Brief:
Copy the rows from the beginning through the line containing "Looking at the image, I should click on (70, 108).", both ends included, and swap "coordinate pair" for "point" while leaving everything else unchanged.

-- START Material to process --

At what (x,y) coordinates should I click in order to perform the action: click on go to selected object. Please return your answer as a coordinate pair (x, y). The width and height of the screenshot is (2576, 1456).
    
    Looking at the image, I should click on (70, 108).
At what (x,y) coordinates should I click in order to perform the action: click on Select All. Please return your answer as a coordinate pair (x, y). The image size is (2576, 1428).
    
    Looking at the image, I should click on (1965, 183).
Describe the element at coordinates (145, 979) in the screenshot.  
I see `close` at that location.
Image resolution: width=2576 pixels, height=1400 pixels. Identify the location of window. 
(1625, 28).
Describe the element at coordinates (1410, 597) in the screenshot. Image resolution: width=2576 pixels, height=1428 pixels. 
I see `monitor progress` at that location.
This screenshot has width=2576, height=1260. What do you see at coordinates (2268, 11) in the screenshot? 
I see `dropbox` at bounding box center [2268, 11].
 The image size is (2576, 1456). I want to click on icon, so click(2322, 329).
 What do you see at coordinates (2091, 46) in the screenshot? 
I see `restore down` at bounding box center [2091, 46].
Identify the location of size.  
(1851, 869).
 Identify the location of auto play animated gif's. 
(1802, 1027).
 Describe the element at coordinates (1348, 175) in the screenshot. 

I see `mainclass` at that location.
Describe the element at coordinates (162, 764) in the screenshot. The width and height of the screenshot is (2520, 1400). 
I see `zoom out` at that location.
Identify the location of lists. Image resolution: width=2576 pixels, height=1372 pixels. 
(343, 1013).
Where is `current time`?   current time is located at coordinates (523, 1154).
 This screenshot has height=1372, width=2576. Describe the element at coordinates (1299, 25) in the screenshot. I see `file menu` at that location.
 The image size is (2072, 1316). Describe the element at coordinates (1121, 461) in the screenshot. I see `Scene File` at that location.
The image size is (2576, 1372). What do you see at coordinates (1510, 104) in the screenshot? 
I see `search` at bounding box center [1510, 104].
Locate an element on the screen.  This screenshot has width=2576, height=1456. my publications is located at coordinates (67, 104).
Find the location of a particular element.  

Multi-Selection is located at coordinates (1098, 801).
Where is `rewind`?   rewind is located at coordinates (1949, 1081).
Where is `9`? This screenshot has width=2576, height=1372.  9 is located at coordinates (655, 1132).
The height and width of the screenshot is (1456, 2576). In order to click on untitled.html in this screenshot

-- END Material to process --

The solution:
At what (x,y) coordinates should I click in order to perform the action: click on go to selected object. Please return your answer as a point (x, y). The width and height of the screenshot is (2576, 1456).
    
    Looking at the image, I should click on (70, 108).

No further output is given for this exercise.